**TEXTO:**
========

Laura Sánchez/ El Universal
Tijuana— Las grandes
entradas cuadrangulares, que alguna vez se adornaron con ventanales y ahora son
huecos, dejan entrar los primeros destellos de luz al interior del domicilio
marcado con el número 19309. La mañana soleada despunta afuera de una de las
casas de Joaquín “El Chapo” Guzmán Loera.
Las primeras pisadas
son precavidas. Una media tonelada de basura cubre la primera planta de la
casona, localizada en la calle Sor Juana Inés de la Cruz, de la Delegación
Centenario, un barrio bravo de la frontera de Tijuana, Baja California. Ya no
hay puertas, tampoco ventanas, pero el sol de mayo a las 9:30 horas permite ver
los detalles del fantasmagórico y triste inmueble. Las reminiscencias de lo que
fue una guarida que sirvió al narcotraficante Joaquín Guzmán para mandar su
droga a Estados Unidos.
Esas paredes ya no
están llenas de lujos y excesos: la lámpara fluorescente de dos metros
desapareció; las columnas griegas de la sala ya no se asemejan en nada al
Partenón y los detalles del azulejo italiano en los baños, apenas dejan rastro.
De las casonas del
Cártel de Sinaloa sólo quedan ruinas. Decenas de indigentes lograron reutilizar
los inmuebles donde el capo escondió los pasadizos de droga más sofisticados de
todos los tiempos.
Si hoy el negocio no
es tan despampanante, los indigentes se han esforzado en mantener la esencia
del lugar: distribución, comercialización, trasiego de heroína, cocaína y
mariguana. Las convirtieron en “picaderos”.

========

**INSTRUCCIONES:**
a: Vuelve a escribir el pasaje del texto sobre las casas de El Chapo en Tijuana que va desde "Las primeras pisadas" hasta "a Estados Unidos.", incluido este último.
b: Sigue escribiendo el texto sobre las casas de El Chapo en Tijuana a partir de donde termina.

**DATOS REGISTRADOS:**

========

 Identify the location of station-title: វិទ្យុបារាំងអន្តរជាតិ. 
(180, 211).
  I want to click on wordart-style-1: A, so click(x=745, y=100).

========

**RESPUESTAS:**
a:
Las primeras pisadas
son precavidas. Una media tonelada de basura cubre la primera planta de la
casona, localizada en la calle Sor Juana Inés de la Cruz, de la Delegación
Centenario, un barrio bravo de la frontera de Tijuana, Baja California. Ya no
hay puertas, tampoco ventanas, pero el sol de mayo a las 9:30 horas permite ver
los detalles del fantasmagórico y triste inmueble. Las reminiscencias de lo que
fue una guarida que sirvió al narcotraficante Joaquín Guzmán para mandar su
droga a Estados Unidos.

b:
Las casonas que
debieron ser resguardadas por agentes de la Procuraduría General de la
República fueron desmanteladas y de su cuidado sólo quedan rastros: pequeños
sellos de papel decolorados advierten “PGR”.
Las notificaciones
de la PGR resultan insignificantes en proporción a las letras que adornan sus
paredes, que anuncian la presencia de la SUR 13, una de las pandillas más
violentas de la ciudad, “Los Sureños”, quienes con los indigentes se han
convertido en los dueños de las propiedades.
LOS NUEVOS AMOS
Mario se siente a
sus anchas. Y cómo no estarlo. Desde hace más de dos años es un huésped
distinguido en otra de las casonas de “El Chapo”.
“Aquí es un buen
lugar para ‘picarse’, nadie entra, ni la Policía. En sus buenos tiempos le
tenían miedo al señor ‘Chapo’, yo creo. Ahora, la cosa está que piensan que los
vamos a picar con las jeringas”.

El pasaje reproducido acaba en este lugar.